## Data in this exercise
##############################
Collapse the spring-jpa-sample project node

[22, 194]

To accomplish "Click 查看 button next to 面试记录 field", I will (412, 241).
##############################
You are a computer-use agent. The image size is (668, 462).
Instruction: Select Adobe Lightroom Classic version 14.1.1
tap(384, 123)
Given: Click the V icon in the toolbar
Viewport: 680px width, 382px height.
##############################
## Task item
Each line of the data that contains "Click" belongs in the answer.

## Result
To accomplish "Click 查看 button next to 面试记录 field", I will (412, 241).
Given: Click the V icon in the toolbar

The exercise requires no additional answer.